Cuban parliamentarians gather in permanent commissions this weekend to analyze significant issues at the center of interest of the population and the country’s economic development. The domestic marketing of produce in the capital city and other western provinces will be high on the agenda of the permanent commission on Food
Cuban parliamentarians gather in permanent commissions this weekend to analyze significant issues at the center of interest of the population and the country’s economic development.
The domestic marketing of produce in the capital city and other western provinces will be high on the agenda of the permanent commission on Food and Agriculture.
Also on the spotlight of parliamentarians are agriculture and reforestation plans aimed at reaching sustainable development in mountainous areas, which cover 1.9 million hectares of Cuban cultivable lands.
The commission on Economic Affairs will look at preparations and prospects of the upcoming Population and Housing Census, to take place September 15-24.
The lawmakers dealing with the sector of services along with those in charge of national defense will debate the measures being taken against crime, social indiscipline and corruption.
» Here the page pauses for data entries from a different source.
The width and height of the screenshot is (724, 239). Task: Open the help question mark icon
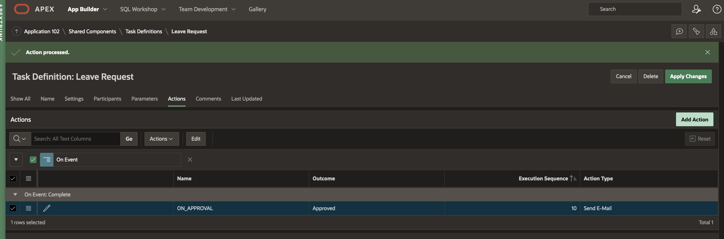717,9
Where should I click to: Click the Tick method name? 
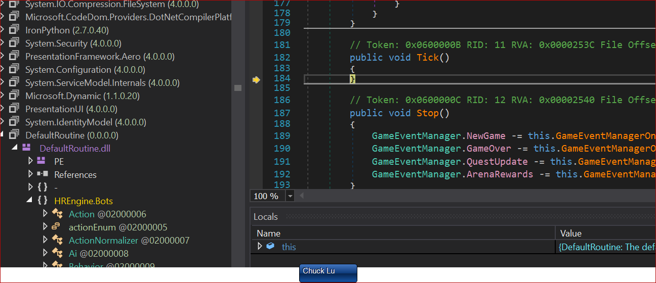428,57
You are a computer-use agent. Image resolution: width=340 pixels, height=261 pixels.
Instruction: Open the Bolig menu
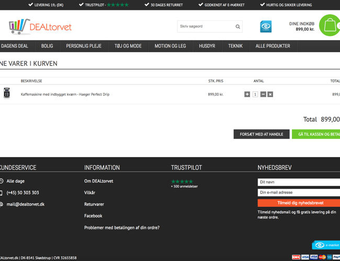coord(47,46)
Also on the agenda is a study research on the country’s potential to generate biomass and to exploit other renewable energy sources, as part of issues relevant to the Environment and Energy.
The working commissions will be in session Friday, Saturday and Sunday, prior to the 9th Session of the Cuban Parliament to take place Monday and Tuesday.
On Thursday, the lawmakers gathered in a plenary session to considered reports by several state entities, such as the National Water Resources Institute and the Higher Education Ministry.
In her report to the lawmakers on Thursday, the president of the Water Resources Institute Ines Maria Chapman said that Cuba supplies drinking water to 94.5 percent of its 11-million population through pipe infrastructure
Aqueduct systems supply drinking water to 8 million 240 000 citizens in over 2 400 urban and rural settlements, though six percent of Cubans have received water by cistern trucks over the past few years due to the effects of severe drought and breakdowns of pumping equipment.
The official told lawmakers that the rural areas show a worst situation because only 38.6 percent of residents in those zones get water through pipe infrastructure.
Meanwhile, Higher Education minister Rodolfo Alarcon said the sector shows promising results as to its educative and political-ideological objectives.
The updating of functions of Marxist Philosophy departments at universities and the inclusion of the History of Cuba as a subject in the curriculum have contributed to eradicating some gaps in the knowledge of those disciplines, revealed by a previous study in 2009.